◆ **DIRECTIONS**
Type out the full set of entries again, unchanged.

= Beginning of Section =

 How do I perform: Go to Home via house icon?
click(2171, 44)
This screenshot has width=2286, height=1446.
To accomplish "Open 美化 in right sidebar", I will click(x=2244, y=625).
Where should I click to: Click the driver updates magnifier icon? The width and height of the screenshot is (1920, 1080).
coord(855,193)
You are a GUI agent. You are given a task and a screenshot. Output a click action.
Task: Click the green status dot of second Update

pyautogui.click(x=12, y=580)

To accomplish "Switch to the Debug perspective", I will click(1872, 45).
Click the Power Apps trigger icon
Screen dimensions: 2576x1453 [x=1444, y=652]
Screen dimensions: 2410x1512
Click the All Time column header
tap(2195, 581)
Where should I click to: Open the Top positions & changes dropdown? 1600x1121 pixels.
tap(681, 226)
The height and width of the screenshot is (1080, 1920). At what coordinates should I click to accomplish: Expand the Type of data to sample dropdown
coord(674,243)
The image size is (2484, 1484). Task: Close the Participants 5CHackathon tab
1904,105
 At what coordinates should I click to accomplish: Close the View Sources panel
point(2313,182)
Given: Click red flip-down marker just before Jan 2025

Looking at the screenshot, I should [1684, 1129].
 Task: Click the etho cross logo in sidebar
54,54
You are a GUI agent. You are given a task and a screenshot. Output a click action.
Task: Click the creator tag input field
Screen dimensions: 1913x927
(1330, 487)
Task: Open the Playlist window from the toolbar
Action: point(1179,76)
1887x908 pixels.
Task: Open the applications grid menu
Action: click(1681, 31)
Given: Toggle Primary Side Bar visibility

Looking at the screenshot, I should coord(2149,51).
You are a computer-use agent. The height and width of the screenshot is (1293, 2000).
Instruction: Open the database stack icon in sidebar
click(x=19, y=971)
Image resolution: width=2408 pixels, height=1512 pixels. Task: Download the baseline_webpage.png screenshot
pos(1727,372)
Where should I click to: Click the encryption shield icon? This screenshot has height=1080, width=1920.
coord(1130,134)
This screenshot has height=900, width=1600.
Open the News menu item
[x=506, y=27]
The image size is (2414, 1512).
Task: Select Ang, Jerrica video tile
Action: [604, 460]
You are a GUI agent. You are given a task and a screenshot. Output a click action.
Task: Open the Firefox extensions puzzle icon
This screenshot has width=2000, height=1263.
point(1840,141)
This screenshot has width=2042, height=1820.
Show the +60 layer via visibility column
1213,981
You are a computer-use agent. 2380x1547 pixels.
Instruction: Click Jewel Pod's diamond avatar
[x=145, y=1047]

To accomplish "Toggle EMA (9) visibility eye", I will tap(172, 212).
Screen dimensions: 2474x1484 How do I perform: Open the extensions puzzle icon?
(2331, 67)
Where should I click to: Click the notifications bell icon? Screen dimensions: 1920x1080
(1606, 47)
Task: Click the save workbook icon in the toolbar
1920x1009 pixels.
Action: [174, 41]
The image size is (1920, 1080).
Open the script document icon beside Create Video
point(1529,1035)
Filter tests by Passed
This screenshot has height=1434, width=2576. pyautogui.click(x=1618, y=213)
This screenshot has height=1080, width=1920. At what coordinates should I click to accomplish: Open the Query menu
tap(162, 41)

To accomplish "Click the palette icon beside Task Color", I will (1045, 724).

= End of Section =

◆ **WRITTEN REPLY**
 How do I perform: Go to Home via house icon?
click(2171, 44)
This screenshot has width=2286, height=1446.
To accomplish "Open 美化 in right sidebar", I will click(x=2244, y=625).
Where should I click to: Click the driver updates magnifier icon? The width and height of the screenshot is (1920, 1080).
coord(855,193)
You are a GUI agent. You are given a task and a screenshot. Output a click action.
Task: Click the green status dot of second Update

pyautogui.click(x=12, y=580)

To accomplish "Switch to the Debug perspective", I will click(1872, 45).
Click the Power Apps trigger icon
Screen dimensions: 2576x1453 [x=1444, y=652]
Screen dimensions: 2410x1512
Click the All Time column header
tap(2195, 581)
Where should I click to: Open the Top positions & changes dropdown? 1600x1121 pixels.
tap(681, 226)
The height and width of the screenshot is (1080, 1920). At what coordinates should I click to accomplish: Expand the Type of data to sample dropdown
coord(674,243)
The image size is (2484, 1484). Task: Close the Participants 5CHackathon tab
1904,105
 At what coordinates should I click to accomplish: Close the View Sources panel
point(2313,182)
Given: Click red flip-down marker just before Jan 2025

Looking at the screenshot, I should [1684, 1129].
 Task: Click the etho cross logo in sidebar
54,54
You are a GUI agent. You are given a task and a screenshot. Output a click action.
Task: Click the creator tag input field
Screen dimensions: 1913x927
(1330, 487)
Task: Open the Playlist window from the toolbar
Action: point(1179,76)
1887x908 pixels.
Task: Open the applications grid menu
Action: click(1681, 31)
Given: Toggle Primary Side Bar visibility

Looking at the screenshot, I should coord(2149,51).
You are a computer-use agent. The height and width of the screenshot is (1293, 2000).
Instruction: Open the database stack icon in sidebar
click(x=19, y=971)
Image resolution: width=2408 pixels, height=1512 pixels. Task: Download the baseline_webpage.png screenshot
pos(1727,372)
Where should I click to: Click the encryption shield icon? This screenshot has height=1080, width=1920.
coord(1130,134)
This screenshot has height=900, width=1600.
Open the News menu item
[x=506, y=27]
The image size is (2414, 1512).
Task: Select Ang, Jerrica video tile
Action: [604, 460]
You are a GUI agent. You are given a task and a screenshot. Output a click action.
Task: Open the Firefox extensions puzzle icon
This screenshot has width=2000, height=1263.
point(1840,141)
This screenshot has width=2042, height=1820.
Show the +60 layer via visibility column
1213,981
You are a computer-use agent. 2380x1547 pixels.
Instruction: Click Jewel Pod's diamond avatar
[x=145, y=1047]

To accomplish "Toggle EMA (9) visibility eye", I will tap(172, 212).
Screen dimensions: 2474x1484 How do I perform: Open the extensions puzzle icon?
(2331, 67)
Where should I click to: Click the notifications bell icon? Screen dimensions: 1920x1080
(1606, 47)
Task: Click the save workbook icon in the toolbar
1920x1009 pixels.
Action: [174, 41]
The image size is (1920, 1080).
Open the script document icon beside Create Video
point(1529,1035)
Filter tests by Passed
This screenshot has height=1434, width=2576. pyautogui.click(x=1618, y=213)
This screenshot has height=1080, width=1920. At what coordinates should I click to accomplish: Open the Query menu
tap(162, 41)

To accomplish "Click the palette icon beside Task Color", I will (1045, 724).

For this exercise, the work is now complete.